Art and Architecture of the Ancient World I

Art and Architecture of the Ancient World I

Lectures: 60

Seminars: 0

Tutorials: 0

ECTS credit: 5

Lecturer(s): doc. dr. Kokole Stanko

In combination with its self-contained but complementary sequel, this B.A. class constitutes the first half of the two-part Period Introduction Overview dedicated to the art and architecture of the Ancient World, in which first-year students attain basic knowledge of the most characteristic artistic accomplishments of Ancient Mesopotamian and Egyptian civilizations, along with the Bronze-Age cultures of the Aegean, prior to being introduced to the earlier periods of Greek Art spanning between its “Dark-Age” beginnings and the Classical Period. The second-year course content in turn covers the most remarkable – and in part, but not entirely, Classically-inspired – stylistic and iconographic innovations that have (keeping pace with the continually increasing number of new artistic tasks and changing contexts of production and reception) characterized the ever more diversified visual culture of the Hellenistic monarchies and the later Roman Empire.
Before and After the Emergence of Greek Art; The course is introduced by a rigorously selective survey of architecture, sculpture and painting within the two earliest ancient civilizations, which primarily focuses on those from among their pioneering achievements that had at a later stage profoundly affected the emergence of distinctively Greek figurative arts.
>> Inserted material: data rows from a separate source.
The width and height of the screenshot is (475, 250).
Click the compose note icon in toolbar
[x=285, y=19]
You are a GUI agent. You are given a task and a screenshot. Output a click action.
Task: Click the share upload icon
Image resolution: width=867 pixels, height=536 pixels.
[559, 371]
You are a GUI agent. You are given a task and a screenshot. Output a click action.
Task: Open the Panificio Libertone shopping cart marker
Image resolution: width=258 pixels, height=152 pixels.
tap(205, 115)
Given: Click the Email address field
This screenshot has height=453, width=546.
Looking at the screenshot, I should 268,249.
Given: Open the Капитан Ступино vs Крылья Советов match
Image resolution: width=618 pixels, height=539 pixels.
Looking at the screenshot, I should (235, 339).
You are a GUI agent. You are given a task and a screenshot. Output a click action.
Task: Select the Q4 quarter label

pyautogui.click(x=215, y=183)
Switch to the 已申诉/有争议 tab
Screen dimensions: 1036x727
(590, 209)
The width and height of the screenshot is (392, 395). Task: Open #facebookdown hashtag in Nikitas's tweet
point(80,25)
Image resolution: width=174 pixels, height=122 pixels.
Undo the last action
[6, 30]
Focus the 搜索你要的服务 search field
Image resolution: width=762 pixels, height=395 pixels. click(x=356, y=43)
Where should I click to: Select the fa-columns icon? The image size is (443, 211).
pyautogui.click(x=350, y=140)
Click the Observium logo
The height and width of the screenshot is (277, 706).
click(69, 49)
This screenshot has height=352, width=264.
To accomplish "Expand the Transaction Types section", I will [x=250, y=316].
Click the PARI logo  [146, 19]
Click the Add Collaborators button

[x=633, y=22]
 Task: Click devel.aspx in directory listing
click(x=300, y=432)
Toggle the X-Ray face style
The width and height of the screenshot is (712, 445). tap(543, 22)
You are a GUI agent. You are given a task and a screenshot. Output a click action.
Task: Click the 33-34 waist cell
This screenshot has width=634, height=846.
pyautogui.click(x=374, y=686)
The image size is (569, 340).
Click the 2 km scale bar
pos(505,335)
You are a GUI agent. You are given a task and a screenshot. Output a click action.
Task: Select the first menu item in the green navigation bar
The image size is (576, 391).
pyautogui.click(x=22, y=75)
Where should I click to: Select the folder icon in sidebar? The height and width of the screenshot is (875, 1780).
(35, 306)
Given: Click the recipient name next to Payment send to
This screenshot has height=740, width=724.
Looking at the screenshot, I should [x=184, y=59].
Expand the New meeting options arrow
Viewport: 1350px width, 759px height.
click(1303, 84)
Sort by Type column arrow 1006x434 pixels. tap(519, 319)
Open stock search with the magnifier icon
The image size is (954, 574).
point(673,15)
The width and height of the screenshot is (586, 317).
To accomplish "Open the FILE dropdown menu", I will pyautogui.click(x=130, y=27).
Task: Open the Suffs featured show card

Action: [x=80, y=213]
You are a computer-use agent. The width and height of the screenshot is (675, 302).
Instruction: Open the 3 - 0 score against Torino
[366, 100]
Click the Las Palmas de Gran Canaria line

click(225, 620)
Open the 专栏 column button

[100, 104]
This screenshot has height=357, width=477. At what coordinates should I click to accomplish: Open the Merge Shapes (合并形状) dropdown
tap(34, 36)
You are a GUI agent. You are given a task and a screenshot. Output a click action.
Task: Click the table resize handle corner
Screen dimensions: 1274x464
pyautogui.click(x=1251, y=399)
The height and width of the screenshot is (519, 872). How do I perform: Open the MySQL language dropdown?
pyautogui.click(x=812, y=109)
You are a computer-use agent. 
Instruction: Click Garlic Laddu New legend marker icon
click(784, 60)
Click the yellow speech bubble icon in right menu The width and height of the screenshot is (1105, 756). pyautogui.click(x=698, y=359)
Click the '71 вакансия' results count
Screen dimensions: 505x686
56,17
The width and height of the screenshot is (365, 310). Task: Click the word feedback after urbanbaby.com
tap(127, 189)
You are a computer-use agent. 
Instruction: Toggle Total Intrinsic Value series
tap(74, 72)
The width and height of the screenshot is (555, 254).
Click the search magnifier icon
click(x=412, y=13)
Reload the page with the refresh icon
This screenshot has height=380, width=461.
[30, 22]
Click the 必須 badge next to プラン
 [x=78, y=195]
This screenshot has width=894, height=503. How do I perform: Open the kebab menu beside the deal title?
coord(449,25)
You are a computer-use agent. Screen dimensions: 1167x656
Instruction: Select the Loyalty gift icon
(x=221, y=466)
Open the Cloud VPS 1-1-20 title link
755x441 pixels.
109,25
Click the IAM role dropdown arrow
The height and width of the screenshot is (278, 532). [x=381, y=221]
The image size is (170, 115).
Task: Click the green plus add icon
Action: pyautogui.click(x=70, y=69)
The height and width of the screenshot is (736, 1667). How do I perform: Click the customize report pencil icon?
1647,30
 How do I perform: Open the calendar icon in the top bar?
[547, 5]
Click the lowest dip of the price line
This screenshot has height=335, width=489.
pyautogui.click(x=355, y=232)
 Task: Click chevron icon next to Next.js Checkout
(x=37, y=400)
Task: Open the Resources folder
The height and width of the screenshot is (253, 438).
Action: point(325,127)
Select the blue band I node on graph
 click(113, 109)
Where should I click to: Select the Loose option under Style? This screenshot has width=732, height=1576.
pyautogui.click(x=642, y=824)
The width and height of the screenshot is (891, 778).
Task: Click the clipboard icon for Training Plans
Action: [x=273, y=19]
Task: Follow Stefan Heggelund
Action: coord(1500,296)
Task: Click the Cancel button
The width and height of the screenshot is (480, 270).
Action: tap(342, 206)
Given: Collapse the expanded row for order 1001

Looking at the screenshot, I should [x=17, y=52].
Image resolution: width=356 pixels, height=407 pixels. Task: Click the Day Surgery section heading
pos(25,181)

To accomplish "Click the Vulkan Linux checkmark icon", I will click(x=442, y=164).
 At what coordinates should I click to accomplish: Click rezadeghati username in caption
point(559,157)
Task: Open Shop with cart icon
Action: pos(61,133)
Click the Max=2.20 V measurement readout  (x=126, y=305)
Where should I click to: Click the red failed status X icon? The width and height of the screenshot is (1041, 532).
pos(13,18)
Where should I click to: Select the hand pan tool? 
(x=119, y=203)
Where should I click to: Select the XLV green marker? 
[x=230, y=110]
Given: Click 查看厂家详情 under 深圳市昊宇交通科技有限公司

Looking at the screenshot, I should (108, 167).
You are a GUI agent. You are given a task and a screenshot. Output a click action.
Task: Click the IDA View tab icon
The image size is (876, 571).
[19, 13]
Following upon a brief introduction to the Bronze Age Aegean cultures (with particular stress on the so-called Minoan and Mycenaean Art), the remaining sections of this one-semester class logically center around the art of Greece from the Proto-Geometric and Geometric periods through the especially vigorous Archaic epoch paving the way for the fifth-century Classical style, which was (first and foremost in Athens) distinguished by the introduction of a number of not only ground-breaking but also astoundingly enduring representational paradigms that have throughout (and beyond) the Mediterranean basin determined the subsequent evolution of the shared Graeco-Roman artistic koine. (And the latter has in turn also provided the obvious point of departure for all later Classical revivals that left, especially in the Early-Modern period, an indelible mark on the history of visual arts in Western Europe).